Andrea J. Dew, Marc A. Genest, and S. C. M. Paine, eds., From Quills to Tweets: How America Communicates About War and Revolution,  (Georgetown University Press, 2020).  The editors (all associated with the US Naval War College) have compiled a welcome collection of case studies on how information, political narratives, media, and communication technologies have shaped the way Americans have communicated in wartime.  Essays by 17 contributors divide into five chronological sections arranged to reflect episodes of armed conflict, changes in technologies, and political context.  Many are by scholars ranging from Marc Genest’s chapter on newspapers and Committees of Correspondence during the American Revolution to Steven Casey’s (London School of Economics) chapter on the Korean War to Andrea Dew’s chapter on communication in Iraq and Afghanistan.  Two are by former public diplomacy practitioners.  Martin Manning’s chapter looks at the role of the press and the telegraph in the Civil War, and Judith Baroody examines communication strategies in the Persian Gulf War.  Without taking away from the wealth of useful analysis and historical evidence the authors provide from US history, the collection would have been strengthened by at least one chapter on relevant ways in which Europeans and Native Americans communicated in wartime during the century and a half that preceded the American Revolution.  

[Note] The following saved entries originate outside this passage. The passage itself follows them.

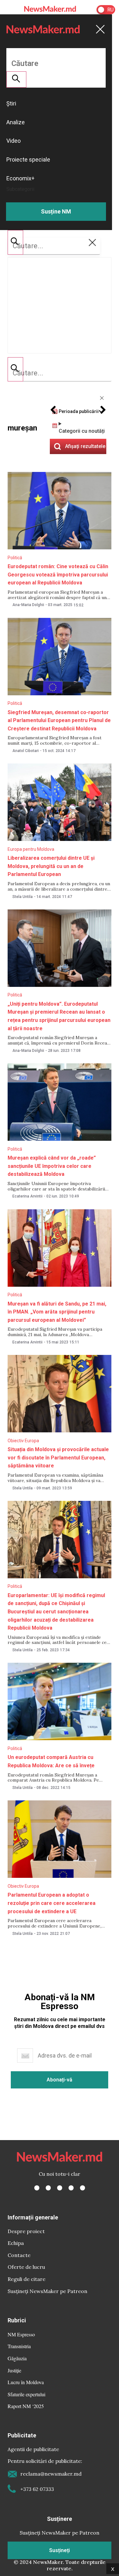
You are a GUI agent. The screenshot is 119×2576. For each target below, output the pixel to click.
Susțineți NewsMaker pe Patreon (47, 2291)
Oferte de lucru (26, 2267)
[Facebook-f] (36, 2187)
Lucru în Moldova (26, 2382)
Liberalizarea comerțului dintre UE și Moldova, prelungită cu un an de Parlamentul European (51, 866)
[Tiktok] (71, 2187)
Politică (15, 557)
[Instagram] (59, 2187)
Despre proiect (26, 2231)
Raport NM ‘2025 (26, 2406)
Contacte (19, 2255)
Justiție (14, 2370)
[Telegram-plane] (82, 2187)
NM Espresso (21, 2334)
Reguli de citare (26, 2279)
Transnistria (19, 2346)
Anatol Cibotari (25, 751)
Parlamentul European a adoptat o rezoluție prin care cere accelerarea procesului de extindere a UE (52, 1903)
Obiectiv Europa (23, 1440)
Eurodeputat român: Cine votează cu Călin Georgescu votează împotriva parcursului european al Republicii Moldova (58, 574)
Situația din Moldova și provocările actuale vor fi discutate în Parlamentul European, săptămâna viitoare (58, 1457)
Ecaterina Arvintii (27, 1196)
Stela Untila (22, 896)
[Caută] (15, 369)
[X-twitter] (48, 2187)
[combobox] (59, 373)
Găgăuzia (17, 2358)
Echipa (16, 2243)
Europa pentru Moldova (31, 849)
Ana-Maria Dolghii (28, 605)
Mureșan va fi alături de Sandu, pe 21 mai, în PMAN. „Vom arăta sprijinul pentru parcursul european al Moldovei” (57, 1312)
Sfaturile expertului (26, 2394)
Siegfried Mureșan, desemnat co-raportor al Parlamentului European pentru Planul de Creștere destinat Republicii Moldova (59, 720)
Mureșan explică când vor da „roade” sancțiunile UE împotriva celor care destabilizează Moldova (52, 1166)
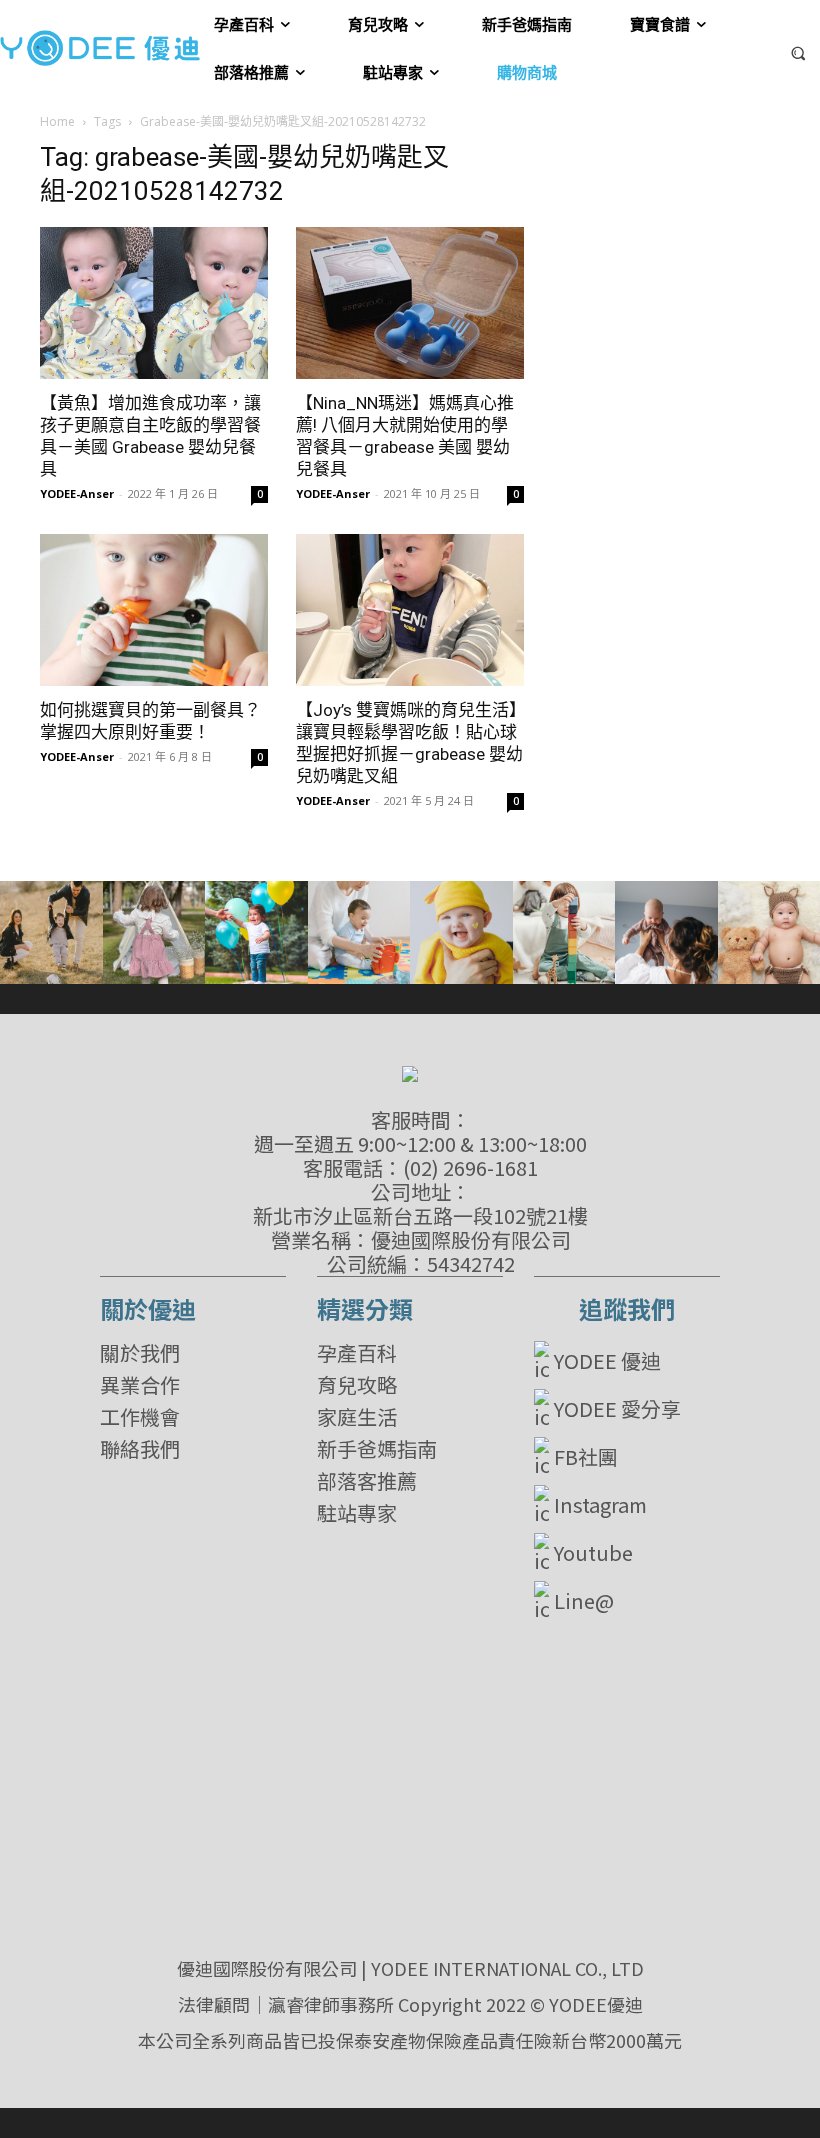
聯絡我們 (140, 1449)
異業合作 (140, 1385)
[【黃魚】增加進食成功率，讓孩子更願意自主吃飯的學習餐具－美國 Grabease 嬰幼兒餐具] (154, 303)
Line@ (584, 1600)
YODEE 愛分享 (617, 1408)
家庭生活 (357, 1417)
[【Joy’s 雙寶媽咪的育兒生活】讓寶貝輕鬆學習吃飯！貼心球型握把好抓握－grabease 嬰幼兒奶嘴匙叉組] (410, 610)
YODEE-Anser (77, 493)
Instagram (600, 1504)
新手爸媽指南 (377, 1449)
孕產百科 (357, 1353)
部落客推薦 (367, 1481)
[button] (798, 52)
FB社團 (586, 1456)
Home (57, 121)
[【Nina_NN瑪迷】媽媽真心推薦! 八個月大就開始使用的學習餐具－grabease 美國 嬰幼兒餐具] (410, 303)
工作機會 (140, 1417)
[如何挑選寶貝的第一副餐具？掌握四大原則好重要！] (154, 610)
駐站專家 (357, 1513)
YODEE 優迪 (607, 1360)
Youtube (593, 1552)
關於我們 (140, 1353)
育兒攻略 (357, 1385)
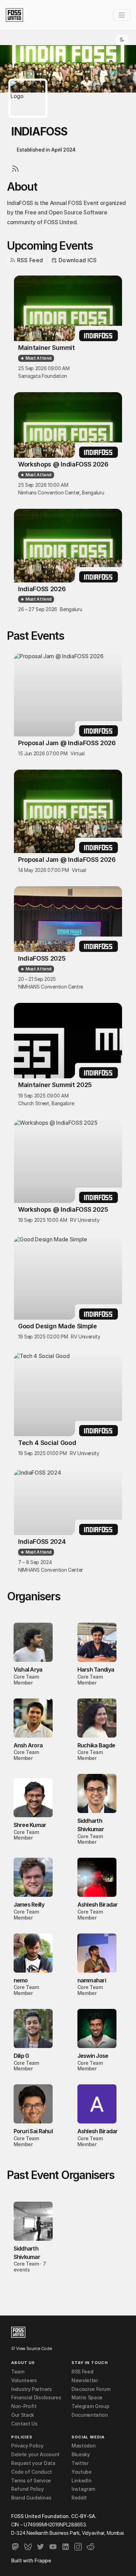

Kingsley Edney, Stanley Rosen, and Ying Zhu, eds., Soft Power With Chinese Characteristics: China’s Campaign for Hearts and Minds,  (Routledge, 2020).  In this timely volume, Edney (University of Leeds), Rosen (University of Southern California), and Zhu (City University of New York) compile essays by scholars who examine how China has attempted to use soft power strategies since Xi Jinping came to power in 2012.  Part 1 contains chapters on the soft power debate in China, the ironies of soft power projection in the age of Donald Trump and Xi Jinping, and China’s use of diasporic media, cultural diplomacy, Sino-Hollywood negotiation, branding, and Confucius Institutes.  Chapters in Part 2 include regional case studies of China’s soft power strategies in Europe, the Americas, Africa, Japan and South Korea, Taiwan and Hong Kong.  A closing chapter looks at how East Asians view a rising China.  The volume includes a foreword by Joseph Nye who contends that “China now represents the most important test case for the practice of soft power.”  He shares the authors’ view on the need for a reappraisal of the soft power framework adopted in China’s official doctrine more than a decade ago.  See also Martha Bayles, “Hard Truths About China’s ‘Soft Power,’” The American Interest, March 30, 2020. 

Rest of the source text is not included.